For worldly meed,
Given or withheld, I deem of it alike.
I will read the memoir of yourself which you purpose sending me, and not fail to tell you if I think you have spoken of others with more acrimony than you ought. There is no occasion for sending me with it your new publication. I shall get it as I have those before. I hope the last chapter of your memoir, if brought up to the present time, will record your children's having got safely over the small pox, of which you express apprehensions in your last letter. We have got well through the winter hitherto. For want of better employment I have been teaching my youngest boy Dicky to write. Perhaps you will think me not over well qualified for so important an office, but I assure you when I have two parallel lines ruled at proper distances I can produce something like a copy. To teach others is no bad way to learn one's self. In spite of the floggings which I had at school, I could never learn that grammar for which you have so great an aversion, thoroughly, till I began to instruct my own son in it, but then I made a wonderful progress. I should not succeed so well in collecting ferns. A physician once recommended to me the study of botany for the good of my health, but he had published an edition of Linnaeus. Another prescribed to me port wine, but, poor man, he soon fell a martyr to his own system. In such matters common sense and one's own inclination are the best guides. Mrs. C. and your other acquaintances here remember you kindly. I am dear Clare, with best wishes for yourself and family,
Your affectionate friend,
H. F. CARY."
"British Museum, April 13th, 1830,
Dear Clare,—
I have waited some time to answer your letter, in hopes of being able to give you the information you require; but the information does not come and I will wait no longer. I have not seen either Lamb or Wainwright since last summer, when the former spent one day with me here, and another day we all three met at the house of the latter, who now resides in a place he has inherited from a relative at Turnham Green. Lamb is settled at Endfield, about seven miles from London, with his sister, who I fear is in a very indifferent state of health; so his friends see very little of him.
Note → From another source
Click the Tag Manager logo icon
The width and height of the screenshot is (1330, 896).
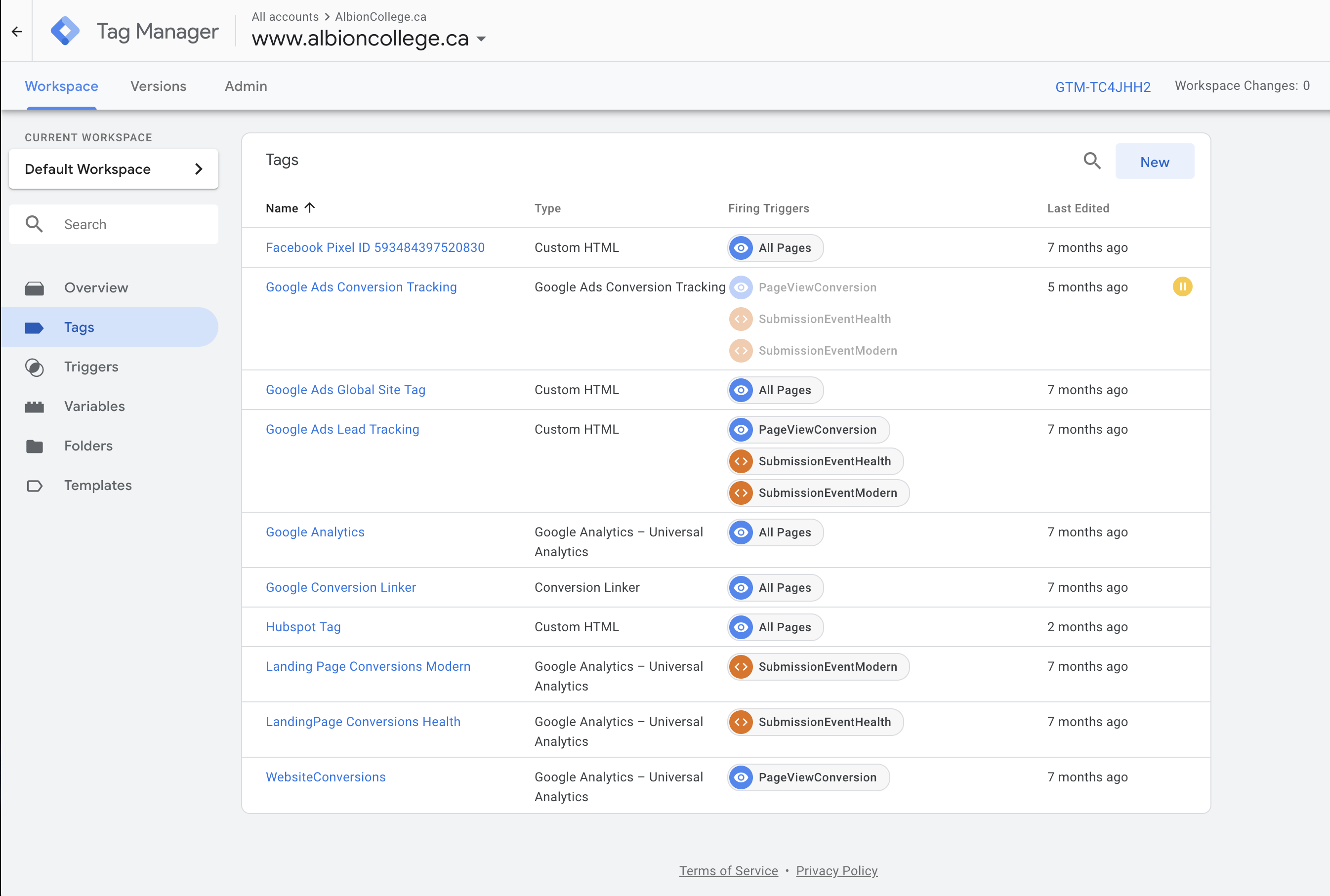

In this grand age of utility, I suppose it will soon be discovered that a piece of canvas is more advantageously employed as the door of a safe, where it will secure a joint of meat from the flies, than if it was covered with the finest hues that Titian or Rubens could lay upon it, and a piece of paper better disposed of in keeping the same meat from being burnt while it is roasting, than in preserving the idle fancies of a poet. No matter: if it is so we must swim with the stream. You can employ yourself in cultivating your cabbages and in handling the hay fork, and I not quite so pleasantly in making catalogues of books. We will not be out of fashion, but show ourselves as useful as the rest of the world. In the meantime we may smile at what is going forward, entertain ourselves with our own whims in private, and expect that the tide some day may turn. My family, whom you are so kind as to enquire about, are all well, and all following the order of the day, except one, who has set himself to perverting canvas from its proper use by smearing it over with certain colours, fair indeed to look upon, but quite void of utility. I ought indeed to have made another exception, which is, that they are multiplying much faster than Mr. Malthus would approve. Cowper says somewhere of those who make the world older than the Bible accounts of it, that they have found out that He who made it and revealed its age to Moses was mistaken in the date. May it not be said of the anti-populationers that they virtually accuse him of as great ignorance in the command to multiply and replenish the earth? Well, you and I, Clare, have kept to this text. May we observe all the rest as well! which is so good a conclusion for a parson that I will say no more than that I am ever
Yours truly,
H. F. CARY.
Mrs. C. is at Chiswick, but I can assure you of her good wishes."